This how-to illustrates adding a process for availability monitoring. We add and create a fake process, which assists in understanding and testing purposes. You can then extend this how-to to work for any real processes on your systems.


  1. Prep Environment
    1. Start process running
  2. Manually add process to Zenoss
  3. Remodel Device
  4. Check for process in Zenoss
  5. Test that monitoring works
  6. Lock the process



  • You have a device with working SNMP connections to Zenoss.

Check default processes

First, check to make sure that your process is not monitored by default. Some common processes such as httpd and mysql may be monitored out of the box. You can also look at the properties of these pre-existing processes for more advanced Regex examples.

  • Navigate to the device
  • Click on the ‘OS’ tab
  • Inside the ‘OS Processes’ table, uncheck the ‘Monitored’ box
    • Wait for a refresh and see if your process is now listed.

Case Sensitive

Many processes added are often case sensitive, especially on unix systems. Regex fields are case-sensitive by default.

Prep Environment

You can do this with a real process, but also with a fake one that we will create. A fake one allows us to play and test easily.

It is a good practice to assure that you are authenticated as ‘zenoss’ user.

su - zenoss

Create process

Create a text file called fred, or whatever you want, to become a shell script that will run for a while in the background. Inside it will be a shell command such as sleep. Make sure it has executability via chmod command.

echo "sleep 500" > fred
chmod 755 fred

Run process

Go ahead and start that shell script. You can do it in the current screen like so:

sh fred

or in the background:

sh fred &

I found it easier to run two shells, one being a shell that ran the test process in the foreground and that I could easily stop it with Ctl+c. A second shell allows you to watch the process, or do any other commands needed.

See process locally

ps ax | grep fred
27577 pts/0    S+     0:00 sh fred
27683 pts/1    S+     0:00 grep fred

You should get back a fred process in addition to the grep that was running as you ran grep. In this case, “sh fred”. This means, for sure, our process is running.

## Provided data:
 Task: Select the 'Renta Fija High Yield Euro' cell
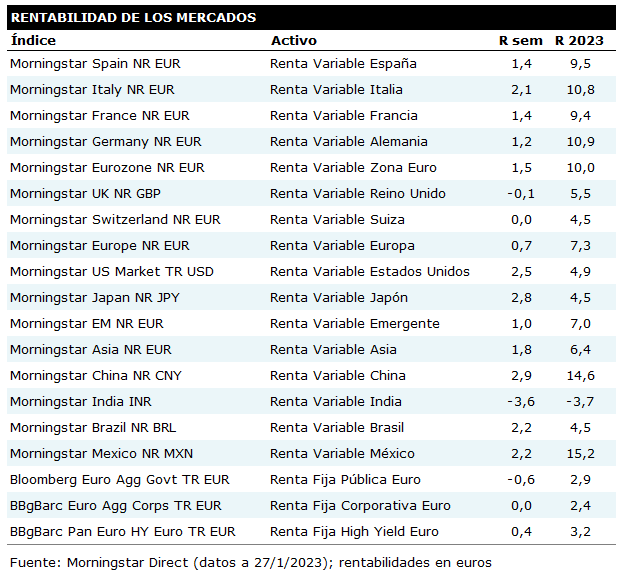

## Challenges:
1 > Answer these questions about the Zenoss process-monitoring guide:
(a) Which two common processes does it say may be monitored out of the box?
(b) What command makes the fred script executable?
(c) As which user should you be authenticated?
2 > Continue the Zenoss process-monitoring guide from its final sentence.
The data were taken from a different source than the text above.

## Outputs:
1 >
(a) httpd and mysql
(b) chmod 755 fred
(c) The ‘zenoss’ user

2 >
Manually add process to Zenoss

Back to the Zenoss GUI.

  • In the left-hand menu, under ‘Classes’, click ‘Processes’
  • Under the table menu for ‘Processes’, click ‘Add Process...’
  • Type in the process name. Often, it is useful to type in the Regex name that you will use to match the process.
    • We will simply enter “fred”, in our case
    • Case Sensitive: Note that processes added are often case sensitive, especially on unix systems
  • You can mess with the added processes details by clicking the new process ‘fred’
    • ‘Edit’ and ‘zProperties’ tabs contain useful stuff, most importantly the Regex field
    • In this case, we shouldn’t have to muck with anything

Remodel device

This is a necessary step that is often forgot. Remodeling will eventually automatically happen on all devices, usually every 12 hours, but we want to see its effects now.

  • Navigate to the device you are running ‘fred’ on
  • Under the page menu for the device, click ‘Manage’ > ‘Model Device’
  • Re-modeling now occurs and gives a log
  • When a device is modeled, all processes setup in zenoss are checked for by the zenprocess daemon

Check for process in Zenoss

Note: See get_faster_results_when_testing to see effects faster

  • Navigate to the device you are running ‘fred’ on
  • Click on the OS’ tab
  • Look for “/fred” under ‘OS Processes’ table.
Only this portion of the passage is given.